Despite having a cell diameter of 12–35 μm,[12]A. castellanii trophozoites were able to migrate through microchannels with diameters down to 6.5 μm (Figure A). The existence of this lower limit to diameters that A. castellanii can squeeze into is reminiscent of that of cells in collagen networks, where cell motion is stopped, if collagen fibers are too dense.[9] Previous studies on mammalian cells have shown that the nuclear deformability is a critical parameter in 3D cell migration.[8] The nucleus of A. castellanii trophozoites is one-sixth of the cell diameter with approximately 4.5–6.7 μm in size;[45] this can explain the abrupt absence of migrating cells in channels below approximately 6.5 μm in diameter. Another study has shown that cancer cell migration is impeded in channels with diameters below 7 μm, which is in agreement with our results.[43]

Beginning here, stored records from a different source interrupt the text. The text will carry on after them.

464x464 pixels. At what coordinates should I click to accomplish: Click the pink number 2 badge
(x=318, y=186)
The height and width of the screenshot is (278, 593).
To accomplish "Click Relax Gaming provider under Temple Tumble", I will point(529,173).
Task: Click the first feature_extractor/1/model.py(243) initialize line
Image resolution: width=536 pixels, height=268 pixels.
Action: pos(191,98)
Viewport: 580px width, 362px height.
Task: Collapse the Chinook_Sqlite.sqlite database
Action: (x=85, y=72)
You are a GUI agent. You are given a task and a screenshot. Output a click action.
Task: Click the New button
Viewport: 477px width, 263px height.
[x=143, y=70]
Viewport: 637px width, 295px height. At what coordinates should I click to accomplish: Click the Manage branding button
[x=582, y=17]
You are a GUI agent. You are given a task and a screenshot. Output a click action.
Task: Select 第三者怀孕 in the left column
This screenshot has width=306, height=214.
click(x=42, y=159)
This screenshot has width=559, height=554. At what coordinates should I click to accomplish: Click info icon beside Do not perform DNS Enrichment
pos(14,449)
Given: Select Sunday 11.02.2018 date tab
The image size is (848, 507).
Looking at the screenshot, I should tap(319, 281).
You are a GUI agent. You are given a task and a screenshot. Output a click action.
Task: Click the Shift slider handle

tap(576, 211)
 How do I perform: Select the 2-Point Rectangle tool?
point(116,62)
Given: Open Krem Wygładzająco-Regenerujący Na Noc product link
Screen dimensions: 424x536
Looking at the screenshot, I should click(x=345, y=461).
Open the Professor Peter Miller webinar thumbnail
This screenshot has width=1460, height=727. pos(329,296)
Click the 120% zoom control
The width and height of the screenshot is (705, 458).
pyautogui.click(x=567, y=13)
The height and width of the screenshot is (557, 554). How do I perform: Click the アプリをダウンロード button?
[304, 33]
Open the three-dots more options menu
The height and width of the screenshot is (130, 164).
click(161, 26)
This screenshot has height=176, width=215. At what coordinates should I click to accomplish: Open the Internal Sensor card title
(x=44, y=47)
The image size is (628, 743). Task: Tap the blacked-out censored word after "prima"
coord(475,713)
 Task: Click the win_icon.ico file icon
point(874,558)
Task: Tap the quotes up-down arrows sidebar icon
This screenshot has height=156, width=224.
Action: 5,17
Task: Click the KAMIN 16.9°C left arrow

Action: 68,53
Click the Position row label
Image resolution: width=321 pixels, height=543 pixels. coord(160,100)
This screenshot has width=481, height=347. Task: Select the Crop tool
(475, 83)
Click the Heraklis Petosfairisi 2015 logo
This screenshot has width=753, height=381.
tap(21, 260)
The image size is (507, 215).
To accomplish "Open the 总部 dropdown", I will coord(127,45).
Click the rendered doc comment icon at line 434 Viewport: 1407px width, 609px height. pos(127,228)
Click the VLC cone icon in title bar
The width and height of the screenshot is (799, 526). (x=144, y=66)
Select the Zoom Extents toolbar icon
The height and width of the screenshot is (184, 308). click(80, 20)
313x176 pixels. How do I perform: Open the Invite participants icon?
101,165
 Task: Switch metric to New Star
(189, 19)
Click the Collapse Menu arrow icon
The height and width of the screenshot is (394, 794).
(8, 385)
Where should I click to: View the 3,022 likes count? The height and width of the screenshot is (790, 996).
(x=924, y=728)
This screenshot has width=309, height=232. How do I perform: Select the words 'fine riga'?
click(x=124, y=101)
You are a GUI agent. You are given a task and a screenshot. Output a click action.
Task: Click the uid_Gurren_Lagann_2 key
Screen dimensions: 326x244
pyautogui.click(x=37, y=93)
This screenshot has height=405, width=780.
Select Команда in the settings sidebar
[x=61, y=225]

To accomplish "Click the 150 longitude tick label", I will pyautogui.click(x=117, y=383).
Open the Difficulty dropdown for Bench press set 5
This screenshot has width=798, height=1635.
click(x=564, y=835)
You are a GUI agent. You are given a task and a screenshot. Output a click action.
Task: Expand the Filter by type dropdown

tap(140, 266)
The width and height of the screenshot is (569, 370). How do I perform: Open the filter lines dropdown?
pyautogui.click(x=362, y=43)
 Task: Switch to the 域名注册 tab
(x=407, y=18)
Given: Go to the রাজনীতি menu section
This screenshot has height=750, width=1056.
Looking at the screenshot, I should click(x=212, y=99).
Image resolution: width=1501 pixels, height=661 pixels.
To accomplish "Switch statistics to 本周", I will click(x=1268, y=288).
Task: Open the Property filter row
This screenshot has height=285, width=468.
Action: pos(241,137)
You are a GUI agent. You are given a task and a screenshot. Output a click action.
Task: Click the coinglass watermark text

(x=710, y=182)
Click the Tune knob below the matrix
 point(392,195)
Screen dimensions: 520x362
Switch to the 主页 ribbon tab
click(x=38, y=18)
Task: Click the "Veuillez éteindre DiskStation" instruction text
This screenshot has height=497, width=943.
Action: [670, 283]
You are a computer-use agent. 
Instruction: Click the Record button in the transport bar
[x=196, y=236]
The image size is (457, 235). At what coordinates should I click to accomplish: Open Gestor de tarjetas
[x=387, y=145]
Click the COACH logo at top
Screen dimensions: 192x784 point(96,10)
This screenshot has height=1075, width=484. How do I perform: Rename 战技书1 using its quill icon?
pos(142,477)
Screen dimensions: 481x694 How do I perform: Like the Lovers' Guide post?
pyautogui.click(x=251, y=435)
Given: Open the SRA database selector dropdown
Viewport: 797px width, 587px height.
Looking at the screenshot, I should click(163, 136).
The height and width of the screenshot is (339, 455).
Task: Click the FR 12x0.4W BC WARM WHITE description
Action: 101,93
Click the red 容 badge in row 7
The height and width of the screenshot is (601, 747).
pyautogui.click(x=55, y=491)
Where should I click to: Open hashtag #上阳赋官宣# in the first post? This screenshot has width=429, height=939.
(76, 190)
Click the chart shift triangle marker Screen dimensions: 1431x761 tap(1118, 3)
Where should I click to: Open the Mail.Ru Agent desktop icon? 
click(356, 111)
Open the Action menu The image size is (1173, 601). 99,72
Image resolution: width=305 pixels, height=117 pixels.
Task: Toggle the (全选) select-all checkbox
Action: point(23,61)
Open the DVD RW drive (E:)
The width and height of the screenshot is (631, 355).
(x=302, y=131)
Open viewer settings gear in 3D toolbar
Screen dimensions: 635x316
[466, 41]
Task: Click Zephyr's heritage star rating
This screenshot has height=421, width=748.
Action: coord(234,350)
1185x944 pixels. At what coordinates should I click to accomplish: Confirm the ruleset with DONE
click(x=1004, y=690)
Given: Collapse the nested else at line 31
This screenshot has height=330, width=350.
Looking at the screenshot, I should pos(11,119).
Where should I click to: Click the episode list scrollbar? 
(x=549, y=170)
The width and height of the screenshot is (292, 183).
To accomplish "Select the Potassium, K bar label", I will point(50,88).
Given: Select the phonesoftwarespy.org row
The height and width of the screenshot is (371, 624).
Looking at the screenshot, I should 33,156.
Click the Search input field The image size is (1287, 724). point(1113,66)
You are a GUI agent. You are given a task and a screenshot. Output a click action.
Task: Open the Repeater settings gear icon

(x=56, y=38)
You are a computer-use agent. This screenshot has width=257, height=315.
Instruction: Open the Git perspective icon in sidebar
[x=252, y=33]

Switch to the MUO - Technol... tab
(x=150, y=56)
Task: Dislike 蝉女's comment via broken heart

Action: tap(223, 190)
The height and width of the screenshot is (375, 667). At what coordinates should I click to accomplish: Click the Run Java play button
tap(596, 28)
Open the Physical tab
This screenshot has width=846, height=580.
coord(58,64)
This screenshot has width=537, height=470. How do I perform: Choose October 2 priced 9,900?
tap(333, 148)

Another very striking observation we made was that the trophozoites entering and remaining in the hydrogel leads to a decreased amount of A. castellanii in the incubation medium, which means that our new microchannel PAAm can be applied to remove these amoebae from water reservoirs. Since the presence of A. castellanii in such reservoirs also enhances the invasiveness of Legionella pneumophila,[12] this is high of general medical relevance. In contrast to other approaches to remove pathogenic microorganisms from solutions, which are mainly based on chemical capturing[46] and magnetic capturing,[47] our approach is solely based on the structural features of the porous hydrogel. This is a clear advantage because the structure is stable, the material is nondegradable and it can be cheaply and efficiently fabricated in high-throughput mode.

Conclusion

In conclusion, our strategy of using porous ceramic templates to incorporate interconnected, labyrinth-like structures of microchannels into hydrogels provides novel, easy-to-fabricate 3D scaffolds for controlling and studying cell migration. As demonstrated, the specific organization and size distribution of microchannels in the material even allows to capture A. castellanii by structural material cues, providing an innovative high-throughput strategy for preventing Acanthamoeba-born diseases by, for example, avoiding Acanthamoeba contaminations in contact lens storage cases or water reservoirs. In addition to capturing pathogenic microorganisms, future applications in tissue engineering are highly promising, as in that case the large surface fraction of the cell–material contact in the microchannels can be exploited for controlling cell functions that are induced by this cell–material contact.